Ни мистеру Лорри, ни мосье Дефаржу не хотелось на это соглашаться, они полагали, что кому-нибудь из них непременно надо остаться с ней. Но так как нужно было позаботиться не только о лошадях и почтовой карете, но и успеть еще получить подорожные, а день уже клонился к вечеру и время было на исходе, — они в конце концов уступили и, наскоро сговорившись обо всем, что предстояло сделать, и поделив между собой неизбежные хлопоты, поспешили уйти.

Между тем стало смеркаться; тесно прижавшись к отцу, дочь положила голову на грубый дощатый пол и не отрываясь смотрела на отца.
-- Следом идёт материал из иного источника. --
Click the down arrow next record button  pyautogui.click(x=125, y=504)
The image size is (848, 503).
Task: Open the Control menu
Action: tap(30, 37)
Постепенно становилось все темнее и темнее, и они тихо лежали вдвоем до тех пор, пока не замелькал свет на площадке и не засветились щели в стене.

Мистер Лорри и мосье Дефарж, успешно завершив все необходимые хлопоты, принесли с собой дорожные плащи, пледы, а кроме того, хлеб, мясо, вино и горячий кофе. Мосье Дефарж сложил все эти припасы на скамью, туда же поставил фонарь, — на чердаке, кроме скамьи и соломенного тюфяка, ничего не было, — и вдвоем с мистером Лорри они подняли узника и помогли ему стать на ноги.

С лица старика не сходило выражение удивления и испуга, и никакой разум человеческий не мог бы разгадать по его лицу, что творилось в его душе. Понимал ли он, что произошло? Доходило ли до него то, что ему говорили? Сознавал ли он, что он теперь на свободе? Даже самый прозорливый мудрец не решился бы ответить на эти вопросы. Они пробовали заговаривать с ним, но он приходил в такое замешательство, так долго подыскивал слова, что, испугавшись, как бы он еще больше не разволновался, они решили до поры до времени оставить его в покое. Он то и дело хватался за голову, чего до сих пор за ним не замечали, однако голос дочери, видимо, был ему приятен — стоило ей только заговорить, он тотчас же поворачивался и смотрел на нее.